There is an important nuance of how such degradation was administered. Masters used the back of the right hand because to use the left hand would violate cleanliness laws. The left hand could be used for “unclean” tasks only. (You might argue that exerting corporal punishment is “unclean,” but this is not how the masters saw it.) Why didn’t a master just use his fist? Fist-fighting was strictly reserved as a means to fight amongst equals. Thus, a master could never strike a subordinate with his fist. If he did, he would imply a “fight among equals,” which a master would never intend to imply to a slave.
Here’s where Jesus’s advice is startlingly assertive as opposed to passive. By “turning the cheek” to the left side, the slave would be forcing the master to use his left hand or his fist, neither of which he could do without violating the legal framework of the punishment. So in essence, the slave has turned the tables on the master. The slave has said, “go ahead, break the law of the land, sully yourself and your actions.” The slave has successfully emasculated the master. This gentle act of defiance renders the master incapable of asserting his dominance in this scenario. He can beat the slave, but he cannot cow him. The inferior contests the situation by essentially acting in a way that says to the master, “I am a human being, just like you. I have dignity and worth. I refuse to be humiliated. I am a child of God, just like you.”

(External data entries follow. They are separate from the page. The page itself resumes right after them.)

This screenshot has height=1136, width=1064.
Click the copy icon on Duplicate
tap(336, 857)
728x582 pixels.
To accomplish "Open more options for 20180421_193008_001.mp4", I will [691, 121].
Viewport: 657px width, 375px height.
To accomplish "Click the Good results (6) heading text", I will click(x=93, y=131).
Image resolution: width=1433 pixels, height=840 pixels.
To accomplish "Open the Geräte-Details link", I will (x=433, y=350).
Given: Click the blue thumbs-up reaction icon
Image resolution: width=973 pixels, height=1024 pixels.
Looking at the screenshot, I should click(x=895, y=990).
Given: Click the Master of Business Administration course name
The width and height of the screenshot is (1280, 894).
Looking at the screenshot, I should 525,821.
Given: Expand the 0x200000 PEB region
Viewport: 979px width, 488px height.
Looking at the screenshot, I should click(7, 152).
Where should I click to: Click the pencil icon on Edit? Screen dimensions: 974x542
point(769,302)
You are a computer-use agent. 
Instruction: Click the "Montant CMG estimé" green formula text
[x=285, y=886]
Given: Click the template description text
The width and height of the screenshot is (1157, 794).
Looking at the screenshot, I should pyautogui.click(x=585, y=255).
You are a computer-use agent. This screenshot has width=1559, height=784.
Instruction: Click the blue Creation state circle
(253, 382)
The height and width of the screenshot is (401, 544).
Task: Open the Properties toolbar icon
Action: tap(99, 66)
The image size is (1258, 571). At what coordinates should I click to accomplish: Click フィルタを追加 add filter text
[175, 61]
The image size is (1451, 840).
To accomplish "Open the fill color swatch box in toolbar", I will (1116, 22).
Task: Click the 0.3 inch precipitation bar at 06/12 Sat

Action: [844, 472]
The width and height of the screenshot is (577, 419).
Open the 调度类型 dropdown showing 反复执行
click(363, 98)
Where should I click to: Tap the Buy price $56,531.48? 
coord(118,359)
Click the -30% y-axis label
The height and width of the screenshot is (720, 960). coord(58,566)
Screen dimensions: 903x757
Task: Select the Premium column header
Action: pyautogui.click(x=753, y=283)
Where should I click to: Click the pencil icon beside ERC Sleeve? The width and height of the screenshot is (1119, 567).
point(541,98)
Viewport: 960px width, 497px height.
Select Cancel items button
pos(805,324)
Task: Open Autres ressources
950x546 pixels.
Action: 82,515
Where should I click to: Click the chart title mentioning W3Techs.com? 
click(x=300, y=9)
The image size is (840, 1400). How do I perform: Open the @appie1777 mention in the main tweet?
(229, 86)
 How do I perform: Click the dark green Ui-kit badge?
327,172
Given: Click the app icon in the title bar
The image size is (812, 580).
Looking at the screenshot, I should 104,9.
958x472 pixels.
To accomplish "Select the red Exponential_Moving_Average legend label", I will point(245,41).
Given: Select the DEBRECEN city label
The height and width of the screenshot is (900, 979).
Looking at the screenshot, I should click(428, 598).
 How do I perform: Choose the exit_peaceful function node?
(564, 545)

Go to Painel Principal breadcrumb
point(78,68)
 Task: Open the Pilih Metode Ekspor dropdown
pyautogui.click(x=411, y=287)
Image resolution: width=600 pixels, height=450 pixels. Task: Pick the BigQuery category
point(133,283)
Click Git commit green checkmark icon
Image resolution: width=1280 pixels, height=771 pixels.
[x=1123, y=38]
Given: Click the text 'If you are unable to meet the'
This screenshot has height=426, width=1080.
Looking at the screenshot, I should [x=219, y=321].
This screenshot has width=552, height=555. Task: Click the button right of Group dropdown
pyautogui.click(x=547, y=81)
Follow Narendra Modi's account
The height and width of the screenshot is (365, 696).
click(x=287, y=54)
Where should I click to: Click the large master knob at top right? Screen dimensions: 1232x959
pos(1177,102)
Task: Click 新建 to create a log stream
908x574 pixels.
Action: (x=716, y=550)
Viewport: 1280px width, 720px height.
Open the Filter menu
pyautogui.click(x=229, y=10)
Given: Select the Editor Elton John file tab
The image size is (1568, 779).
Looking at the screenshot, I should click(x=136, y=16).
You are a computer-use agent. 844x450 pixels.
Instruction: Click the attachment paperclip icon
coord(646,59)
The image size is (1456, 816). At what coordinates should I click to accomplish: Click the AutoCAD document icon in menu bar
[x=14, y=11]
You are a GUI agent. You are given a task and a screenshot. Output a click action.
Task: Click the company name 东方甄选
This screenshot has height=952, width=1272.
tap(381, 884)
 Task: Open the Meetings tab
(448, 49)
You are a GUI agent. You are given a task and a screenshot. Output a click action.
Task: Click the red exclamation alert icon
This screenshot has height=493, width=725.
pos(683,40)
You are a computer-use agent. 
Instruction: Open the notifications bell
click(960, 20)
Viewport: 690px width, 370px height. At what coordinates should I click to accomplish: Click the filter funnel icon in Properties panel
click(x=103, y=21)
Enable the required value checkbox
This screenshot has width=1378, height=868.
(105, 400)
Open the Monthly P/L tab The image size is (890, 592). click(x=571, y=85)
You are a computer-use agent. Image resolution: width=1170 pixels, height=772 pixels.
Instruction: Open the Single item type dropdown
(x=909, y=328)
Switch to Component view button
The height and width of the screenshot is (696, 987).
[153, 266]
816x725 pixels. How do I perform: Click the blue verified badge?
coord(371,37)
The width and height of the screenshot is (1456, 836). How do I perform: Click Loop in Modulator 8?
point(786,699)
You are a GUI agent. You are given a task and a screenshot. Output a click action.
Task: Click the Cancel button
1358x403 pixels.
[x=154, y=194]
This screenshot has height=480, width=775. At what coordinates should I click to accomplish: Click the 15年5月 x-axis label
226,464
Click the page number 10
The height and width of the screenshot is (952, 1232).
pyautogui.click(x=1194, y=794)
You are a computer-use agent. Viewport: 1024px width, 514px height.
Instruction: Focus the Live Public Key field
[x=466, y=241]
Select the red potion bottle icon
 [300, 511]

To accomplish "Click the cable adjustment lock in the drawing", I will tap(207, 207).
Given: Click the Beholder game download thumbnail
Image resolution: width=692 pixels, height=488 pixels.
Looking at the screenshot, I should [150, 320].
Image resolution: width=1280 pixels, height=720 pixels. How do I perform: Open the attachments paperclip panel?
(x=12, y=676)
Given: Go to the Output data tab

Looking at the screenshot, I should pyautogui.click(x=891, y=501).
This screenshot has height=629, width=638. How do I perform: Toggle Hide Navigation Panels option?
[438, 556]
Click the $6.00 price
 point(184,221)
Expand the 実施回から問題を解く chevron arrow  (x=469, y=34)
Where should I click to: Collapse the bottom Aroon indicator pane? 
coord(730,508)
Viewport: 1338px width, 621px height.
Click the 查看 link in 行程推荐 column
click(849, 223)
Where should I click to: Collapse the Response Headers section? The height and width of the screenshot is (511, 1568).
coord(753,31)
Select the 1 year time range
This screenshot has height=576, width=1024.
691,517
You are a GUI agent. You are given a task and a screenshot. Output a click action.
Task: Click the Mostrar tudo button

Clearly, such defiance on the part of the slave is no casual passivity. The slave is acting courageously, challenging his or her abuser in a non-violent way. Jesus’s message was for the oppressed to stand up, defy abusive authority, assert their humanity, but not to “stoop to the level” of the abuser’s violence. This is what we often hear described as Jesus’s “third way,” in which the oppressed “fight” their oppressors with clear-headed non-violence. It requires the oppressed to truly recognize, name, and expose abuses of power. This “third way” is neither cowardly submission nor violent reprisal; it is a beautiful, loving expression of an oppressed peoples’ humanity, and it is the only way we can diffuse the dehumanizing aspects of institutionally entrenched power structures. It is the only way we can transform human relationships to that of equality rather than dominance.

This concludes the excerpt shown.